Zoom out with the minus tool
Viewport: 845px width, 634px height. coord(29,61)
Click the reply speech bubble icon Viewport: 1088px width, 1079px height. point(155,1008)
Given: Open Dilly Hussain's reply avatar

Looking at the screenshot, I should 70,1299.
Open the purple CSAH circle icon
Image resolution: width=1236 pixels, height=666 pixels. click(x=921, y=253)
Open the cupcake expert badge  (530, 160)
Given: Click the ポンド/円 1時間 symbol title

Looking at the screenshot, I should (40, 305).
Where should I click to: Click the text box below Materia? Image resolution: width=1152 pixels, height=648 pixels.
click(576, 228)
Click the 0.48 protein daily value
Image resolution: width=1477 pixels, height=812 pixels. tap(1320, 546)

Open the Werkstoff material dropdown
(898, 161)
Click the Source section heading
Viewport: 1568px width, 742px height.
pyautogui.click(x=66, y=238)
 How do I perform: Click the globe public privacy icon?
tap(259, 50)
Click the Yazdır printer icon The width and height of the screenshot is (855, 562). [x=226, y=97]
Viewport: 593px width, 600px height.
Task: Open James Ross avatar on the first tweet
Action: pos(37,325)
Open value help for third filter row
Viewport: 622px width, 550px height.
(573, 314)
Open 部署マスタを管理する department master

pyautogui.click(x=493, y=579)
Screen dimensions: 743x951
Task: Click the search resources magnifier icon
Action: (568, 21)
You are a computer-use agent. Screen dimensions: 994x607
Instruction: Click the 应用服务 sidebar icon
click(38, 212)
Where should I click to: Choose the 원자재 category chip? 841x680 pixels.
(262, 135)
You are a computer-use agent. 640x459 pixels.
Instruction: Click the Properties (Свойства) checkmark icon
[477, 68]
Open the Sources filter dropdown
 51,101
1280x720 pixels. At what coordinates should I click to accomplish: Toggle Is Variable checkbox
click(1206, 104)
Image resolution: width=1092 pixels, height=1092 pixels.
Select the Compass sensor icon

- - - - -

Work instruction =>
Quote the data in full, keeping each word unchanged.

Response to this task =>
Zoom out with the minus tool
Viewport: 845px width, 634px height. coord(29,61)
Click the reply speech bubble icon Viewport: 1088px width, 1079px height. point(155,1008)
Given: Open Dilly Hussain's reply avatar

Looking at the screenshot, I should 70,1299.
Open the purple CSAH circle icon
Image resolution: width=1236 pixels, height=666 pixels. click(x=921, y=253)
Open the cupcake expert badge  (530, 160)
Given: Click the ポンド/円 1時間 symbol title

Looking at the screenshot, I should (40, 305).
Where should I click to: Click the text box below Materia? Image resolution: width=1152 pixels, height=648 pixels.
click(576, 228)
Click the 0.48 protein daily value
Image resolution: width=1477 pixels, height=812 pixels. tap(1320, 546)

Open the Werkstoff material dropdown
(898, 161)
Click the Source section heading
Viewport: 1568px width, 742px height.
pyautogui.click(x=66, y=238)
 How do I perform: Click the globe public privacy icon?
tap(259, 50)
Click the Yazdır printer icon The width and height of the screenshot is (855, 562). [x=226, y=97]
Viewport: 593px width, 600px height.
Task: Open James Ross avatar on the first tweet
Action: pos(37,325)
Open value help for third filter row
Viewport: 622px width, 550px height.
(573, 314)
Open 部署マスタを管理する department master

pyautogui.click(x=493, y=579)
Screen dimensions: 743x951
Task: Click the search resources magnifier icon
Action: (568, 21)
You are a computer-use agent. Screen dimensions: 994x607
Instruction: Click the 应用服务 sidebar icon
click(38, 212)
Where should I click to: Choose the 원자재 category chip? 841x680 pixels.
(262, 135)
You are a computer-use agent. 640x459 pixels.
Instruction: Click the Properties (Свойства) checkmark icon
[477, 68]
Open the Sources filter dropdown
 51,101
1280x720 pixels. At what coordinates should I click to accomplish: Toggle Is Variable checkbox
click(1206, 104)
Image resolution: width=1092 pixels, height=1092 pixels.
Select the Compass sensor icon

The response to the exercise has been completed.